> _Assignment_: Transcribe each record as written.

#####

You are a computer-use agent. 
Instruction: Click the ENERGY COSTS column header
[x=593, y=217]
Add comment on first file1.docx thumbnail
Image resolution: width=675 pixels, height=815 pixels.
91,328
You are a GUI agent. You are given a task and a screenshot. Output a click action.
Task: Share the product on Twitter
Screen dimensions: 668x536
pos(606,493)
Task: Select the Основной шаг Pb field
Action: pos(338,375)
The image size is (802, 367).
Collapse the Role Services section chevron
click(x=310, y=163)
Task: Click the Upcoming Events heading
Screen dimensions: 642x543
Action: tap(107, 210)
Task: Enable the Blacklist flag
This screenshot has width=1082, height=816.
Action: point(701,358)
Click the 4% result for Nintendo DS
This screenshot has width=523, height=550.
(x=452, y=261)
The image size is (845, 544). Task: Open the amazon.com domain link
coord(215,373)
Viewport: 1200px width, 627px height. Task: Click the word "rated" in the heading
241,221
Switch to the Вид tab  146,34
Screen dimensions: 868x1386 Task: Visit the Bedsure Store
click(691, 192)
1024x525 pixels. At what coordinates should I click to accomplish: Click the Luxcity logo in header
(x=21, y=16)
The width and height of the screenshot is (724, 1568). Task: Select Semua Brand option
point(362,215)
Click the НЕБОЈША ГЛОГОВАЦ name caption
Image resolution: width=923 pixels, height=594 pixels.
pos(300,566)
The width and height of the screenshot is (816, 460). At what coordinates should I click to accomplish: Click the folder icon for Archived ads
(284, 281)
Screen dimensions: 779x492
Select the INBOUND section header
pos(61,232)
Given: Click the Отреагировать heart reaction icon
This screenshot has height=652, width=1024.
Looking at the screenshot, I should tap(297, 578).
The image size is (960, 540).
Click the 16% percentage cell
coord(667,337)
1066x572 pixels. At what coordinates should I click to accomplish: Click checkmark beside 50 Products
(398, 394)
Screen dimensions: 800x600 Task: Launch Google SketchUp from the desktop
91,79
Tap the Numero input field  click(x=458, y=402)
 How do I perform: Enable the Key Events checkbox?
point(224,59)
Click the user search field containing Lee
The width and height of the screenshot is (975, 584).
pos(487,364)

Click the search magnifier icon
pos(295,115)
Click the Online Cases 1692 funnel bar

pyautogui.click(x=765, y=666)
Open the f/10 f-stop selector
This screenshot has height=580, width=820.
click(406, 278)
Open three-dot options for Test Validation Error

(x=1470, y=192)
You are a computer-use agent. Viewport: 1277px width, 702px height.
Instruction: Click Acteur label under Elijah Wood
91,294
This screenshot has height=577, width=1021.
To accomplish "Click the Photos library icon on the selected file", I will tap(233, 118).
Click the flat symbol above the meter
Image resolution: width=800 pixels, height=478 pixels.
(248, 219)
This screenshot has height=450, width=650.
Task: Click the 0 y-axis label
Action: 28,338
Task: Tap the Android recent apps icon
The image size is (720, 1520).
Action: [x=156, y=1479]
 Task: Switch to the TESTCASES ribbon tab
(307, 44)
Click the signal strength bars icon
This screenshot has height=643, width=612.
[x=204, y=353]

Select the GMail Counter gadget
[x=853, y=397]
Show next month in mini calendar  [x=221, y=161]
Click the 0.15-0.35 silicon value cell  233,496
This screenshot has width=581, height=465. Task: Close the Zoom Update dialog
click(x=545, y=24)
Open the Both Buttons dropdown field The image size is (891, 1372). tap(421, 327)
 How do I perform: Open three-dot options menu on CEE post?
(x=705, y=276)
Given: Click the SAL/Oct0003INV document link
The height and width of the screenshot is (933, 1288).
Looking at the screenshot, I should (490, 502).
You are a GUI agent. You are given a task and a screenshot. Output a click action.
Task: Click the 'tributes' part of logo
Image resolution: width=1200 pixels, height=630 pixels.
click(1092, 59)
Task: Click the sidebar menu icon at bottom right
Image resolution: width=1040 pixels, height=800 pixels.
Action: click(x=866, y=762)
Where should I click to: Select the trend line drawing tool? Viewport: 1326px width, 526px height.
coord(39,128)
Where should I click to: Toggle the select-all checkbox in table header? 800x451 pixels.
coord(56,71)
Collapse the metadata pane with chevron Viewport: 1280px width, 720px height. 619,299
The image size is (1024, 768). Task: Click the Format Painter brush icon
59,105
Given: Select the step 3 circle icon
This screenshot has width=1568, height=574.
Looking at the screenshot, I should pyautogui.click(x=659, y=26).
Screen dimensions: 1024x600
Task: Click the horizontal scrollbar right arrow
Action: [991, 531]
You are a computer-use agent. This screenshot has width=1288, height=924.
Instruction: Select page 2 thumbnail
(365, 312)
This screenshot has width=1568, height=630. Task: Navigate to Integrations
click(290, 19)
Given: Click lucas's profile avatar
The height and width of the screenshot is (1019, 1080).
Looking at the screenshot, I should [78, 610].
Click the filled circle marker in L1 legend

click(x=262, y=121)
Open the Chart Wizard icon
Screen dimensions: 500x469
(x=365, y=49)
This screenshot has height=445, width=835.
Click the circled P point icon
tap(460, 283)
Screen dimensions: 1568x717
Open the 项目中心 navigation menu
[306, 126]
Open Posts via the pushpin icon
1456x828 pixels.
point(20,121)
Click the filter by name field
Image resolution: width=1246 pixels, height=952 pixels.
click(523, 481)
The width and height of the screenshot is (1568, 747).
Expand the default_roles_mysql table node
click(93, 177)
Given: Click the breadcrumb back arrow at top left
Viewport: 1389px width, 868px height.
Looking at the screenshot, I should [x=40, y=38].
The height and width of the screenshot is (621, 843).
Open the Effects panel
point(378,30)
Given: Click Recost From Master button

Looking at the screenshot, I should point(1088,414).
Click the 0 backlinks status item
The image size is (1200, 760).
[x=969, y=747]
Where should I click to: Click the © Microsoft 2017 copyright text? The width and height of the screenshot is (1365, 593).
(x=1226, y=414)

#####

> _Exercise result_:
You are a computer-use agent. 
Instruction: Click the ENERGY COSTS column header
[x=593, y=217]
Add comment on first file1.docx thumbnail
Image resolution: width=675 pixels, height=815 pixels.
91,328
You are a GUI agent. You are given a task and a screenshot. Output a click action.
Task: Share the product on Twitter
Screen dimensions: 668x536
pos(606,493)
Task: Select the Основной шаг Pb field
Action: pos(338,375)
The image size is (802, 367).
Collapse the Role Services section chevron
click(x=310, y=163)
Task: Click the Upcoming Events heading
Screen dimensions: 642x543
Action: tap(107, 210)
Task: Enable the Blacklist flag
This screenshot has width=1082, height=816.
Action: point(701,358)
Click the 4% result for Nintendo DS
This screenshot has width=523, height=550.
(x=452, y=261)
The image size is (845, 544). Task: Open the amazon.com domain link
coord(215,373)
Viewport: 1200px width, 627px height. Task: Click the word "rated" in the heading
241,221
Switch to the Вид tab  146,34
Screen dimensions: 868x1386 Task: Visit the Bedsure Store
click(691, 192)
1024x525 pixels. At what coordinates should I click to accomplish: Click the Luxcity logo in header
(x=21, y=16)
The width and height of the screenshot is (724, 1568). Task: Select Semua Brand option
point(362,215)
Click the НЕБОЈША ГЛОГОВАЦ name caption
Image resolution: width=923 pixels, height=594 pixels.
pos(300,566)
The width and height of the screenshot is (816, 460). At what coordinates should I click to accomplish: Click the folder icon for Archived ads
(284, 281)
Screen dimensions: 779x492
Select the INBOUND section header
pos(61,232)
Given: Click the Отреагировать heart reaction icon
This screenshot has height=652, width=1024.
Looking at the screenshot, I should tap(297, 578).
The image size is (960, 540).
Click the 16% percentage cell
coord(667,337)
1066x572 pixels. At what coordinates should I click to accomplish: Click checkmark beside 50 Products
(398, 394)
Screen dimensions: 800x600 Task: Launch Google SketchUp from the desktop
91,79
Tap the Numero input field  click(x=458, y=402)
 How do I perform: Enable the Key Events checkbox?
point(224,59)
Click the user search field containing Lee
The width and height of the screenshot is (975, 584).
pos(487,364)

Click the search magnifier icon
pos(295,115)
Click the Online Cases 1692 funnel bar

pyautogui.click(x=765, y=666)
Open the f/10 f-stop selector
This screenshot has height=580, width=820.
click(406, 278)
Open three-dot options for Test Validation Error

(x=1470, y=192)
You are a computer-use agent. Viewport: 1277px width, 702px height.
Instruction: Click Acteur label under Elijah Wood
91,294
This screenshot has height=577, width=1021.
To accomplish "Click the Photos library icon on the selected file", I will tap(233, 118).
Click the flat symbol above the meter
Image resolution: width=800 pixels, height=478 pixels.
(248, 219)
This screenshot has height=450, width=650.
Task: Click the 0 y-axis label
Action: 28,338
Task: Tap the Android recent apps icon
The image size is (720, 1520).
Action: [x=156, y=1479]
 Task: Switch to the TESTCASES ribbon tab
(307, 44)
Click the signal strength bars icon
This screenshot has height=643, width=612.
[x=204, y=353]

Select the GMail Counter gadget
[x=853, y=397]
Show next month in mini calendar  [x=221, y=161]
Click the 0.15-0.35 silicon value cell  233,496
This screenshot has width=581, height=465. Task: Close the Zoom Update dialog
click(x=545, y=24)
Open the Both Buttons dropdown field The image size is (891, 1372). tap(421, 327)
 How do I perform: Open three-dot options menu on CEE post?
(x=705, y=276)
Given: Click the SAL/Oct0003INV document link
The height and width of the screenshot is (933, 1288).
Looking at the screenshot, I should (490, 502).
You are a GUI agent. You are given a task and a screenshot. Output a click action.
Task: Click the 'tributes' part of logo
Image resolution: width=1200 pixels, height=630 pixels.
click(1092, 59)
Task: Click the sidebar menu icon at bottom right
Image resolution: width=1040 pixels, height=800 pixels.
Action: click(x=866, y=762)
Where should I click to: Select the trend line drawing tool? Viewport: 1326px width, 526px height.
coord(39,128)
Where should I click to: Toggle the select-all checkbox in table header? 800x451 pixels.
coord(56,71)
Collapse the metadata pane with chevron Viewport: 1280px width, 720px height. 619,299
The image size is (1024, 768). Task: Click the Format Painter brush icon
59,105
Given: Select the step 3 circle icon
This screenshot has width=1568, height=574.
Looking at the screenshot, I should pyautogui.click(x=659, y=26).
Screen dimensions: 1024x600
Task: Click the horizontal scrollbar right arrow
Action: [991, 531]
You are a computer-use agent. This screenshot has width=1288, height=924.
Instruction: Select page 2 thumbnail
(365, 312)
This screenshot has width=1568, height=630. Task: Navigate to Integrations
click(290, 19)
Given: Click lucas's profile avatar
The height and width of the screenshot is (1019, 1080).
Looking at the screenshot, I should [78, 610].
Click the filled circle marker in L1 legend

click(x=262, y=121)
Open the Chart Wizard icon
Screen dimensions: 500x469
(x=365, y=49)
This screenshot has height=445, width=835.
Click the circled P point icon
tap(460, 283)
Screen dimensions: 1568x717
Open the 项目中心 navigation menu
[306, 126]
Open Posts via the pushpin icon
1456x828 pixels.
point(20,121)
Click the filter by name field
Image resolution: width=1246 pixels, height=952 pixels.
click(523, 481)
The width and height of the screenshot is (1568, 747).
Expand the default_roles_mysql table node
click(93, 177)
Given: Click the breadcrumb back arrow at top left
Viewport: 1389px width, 868px height.
Looking at the screenshot, I should [x=40, y=38].
The height and width of the screenshot is (621, 843).
Open the Effects panel
point(378,30)
Given: Click Recost From Master button

Looking at the screenshot, I should point(1088,414).
Click the 0 backlinks status item
The image size is (1200, 760).
[x=969, y=747]
Where should I click to: Click the © Microsoft 2017 copyright text? The width and height of the screenshot is (1365, 593).
(x=1226, y=414)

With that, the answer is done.